**What is required:**
Extract each line of the material that contains the string "index".

**Records shown:**
((

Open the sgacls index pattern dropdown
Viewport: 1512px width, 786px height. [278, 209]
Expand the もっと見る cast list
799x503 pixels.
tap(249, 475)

))

**Response:**
Open the sgacls index pattern dropdown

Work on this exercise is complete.